• DATA TO EXAMINE:
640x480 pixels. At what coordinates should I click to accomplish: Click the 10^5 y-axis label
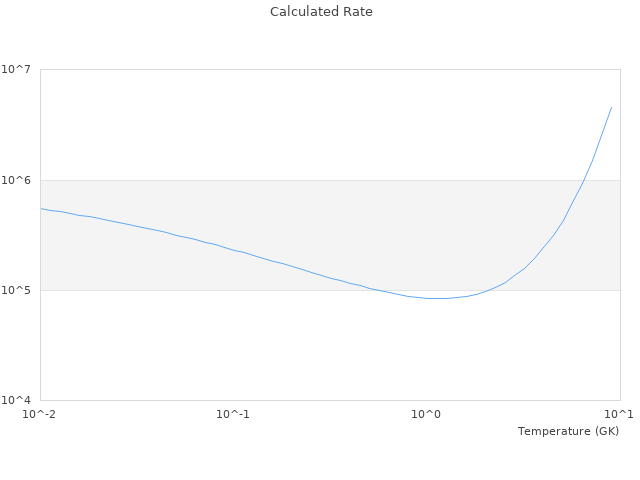(17, 290)
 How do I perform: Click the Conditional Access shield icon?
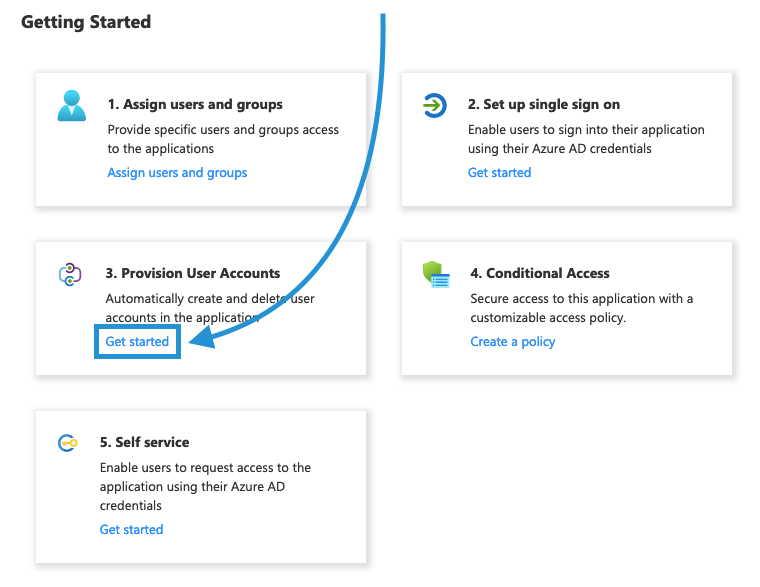pyautogui.click(x=436, y=274)
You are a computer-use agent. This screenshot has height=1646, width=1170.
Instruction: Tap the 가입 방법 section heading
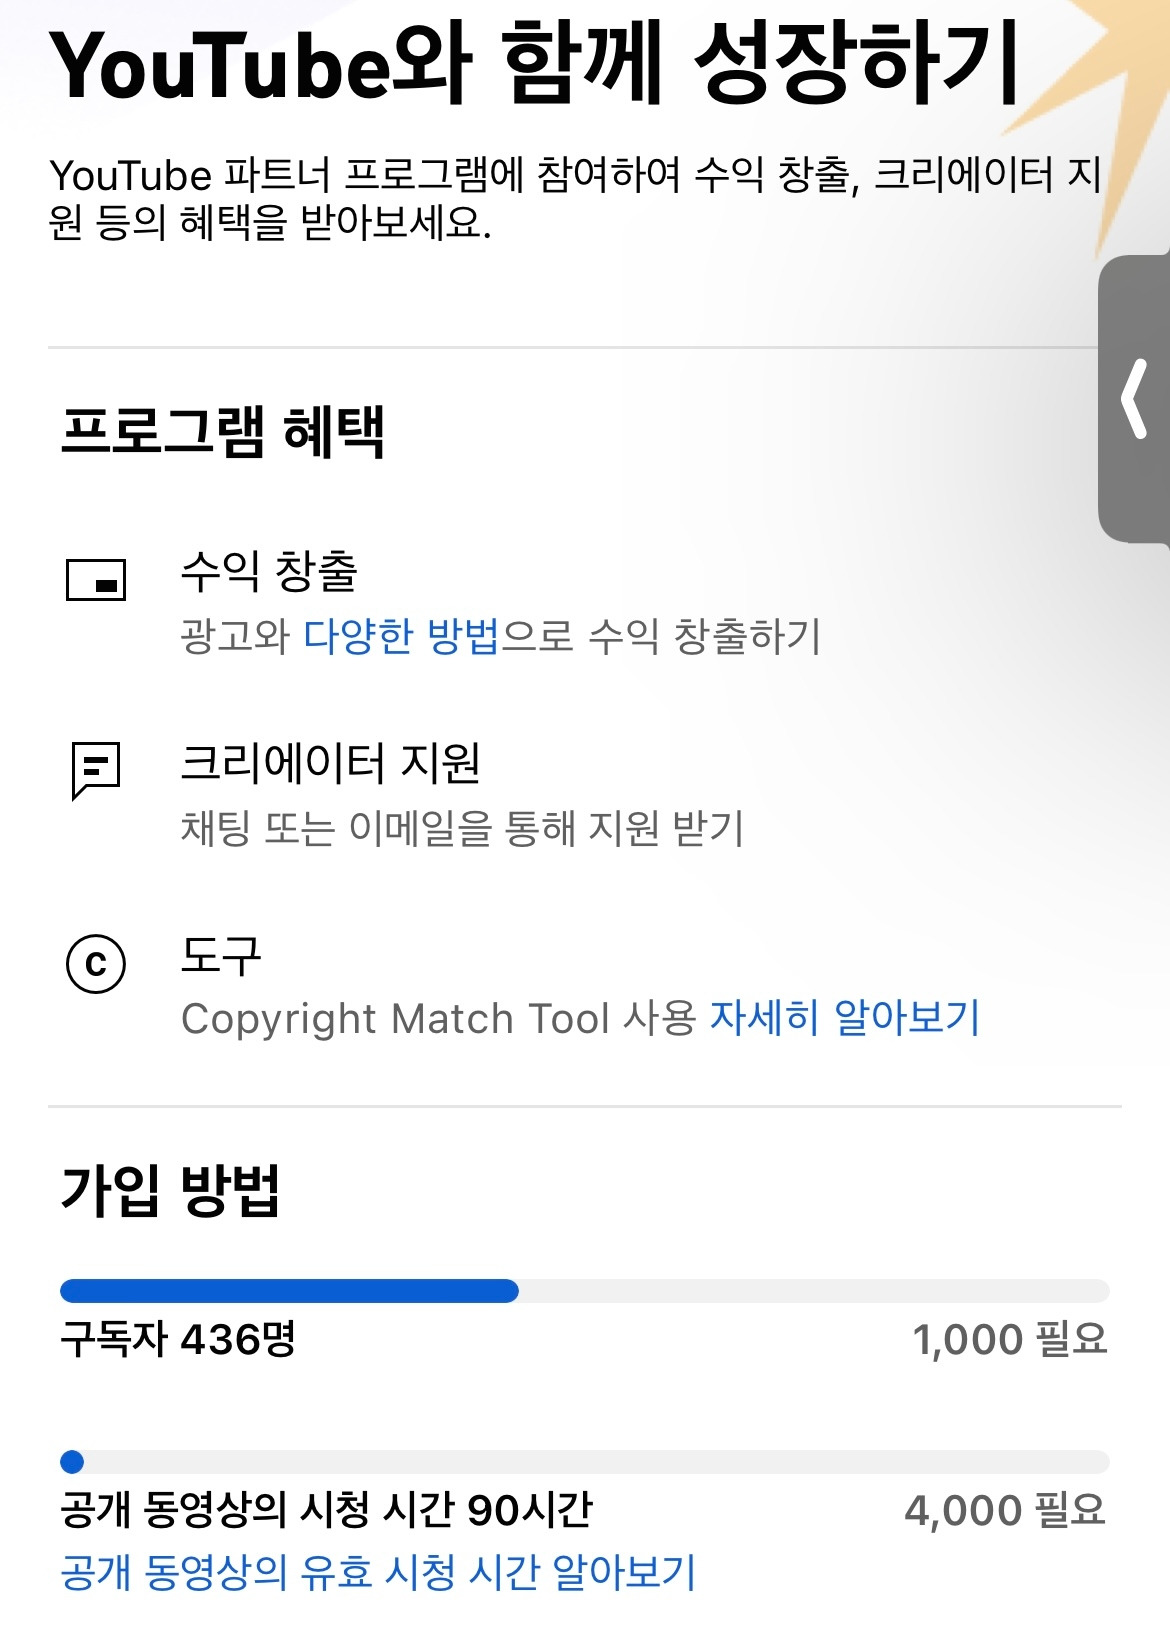click(x=170, y=1190)
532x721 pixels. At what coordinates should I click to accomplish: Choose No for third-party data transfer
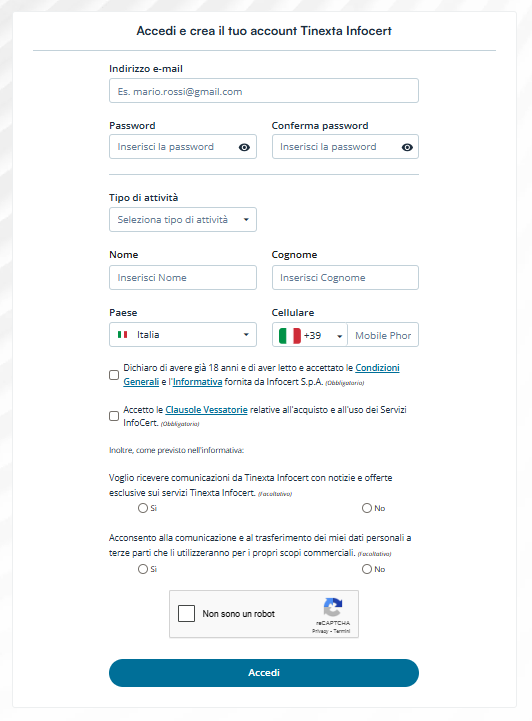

• EXERCISE PROMPT: Your copy should hold all the data word for word. It should hold no pictures.

• RESULT OF THIS TASK:
640x480 pixels. At what coordinates should I click to accomplish: Click the 10^5 y-axis label
(17, 290)
 How do I perform: Click the Conditional Access shield icon?
pyautogui.click(x=436, y=274)
You are a computer-use agent. This screenshot has height=1646, width=1170.
Instruction: Tap the 가입 방법 section heading
click(x=170, y=1190)
532x721 pixels. At what coordinates should I click to accomplish: Choose No for third-party data transfer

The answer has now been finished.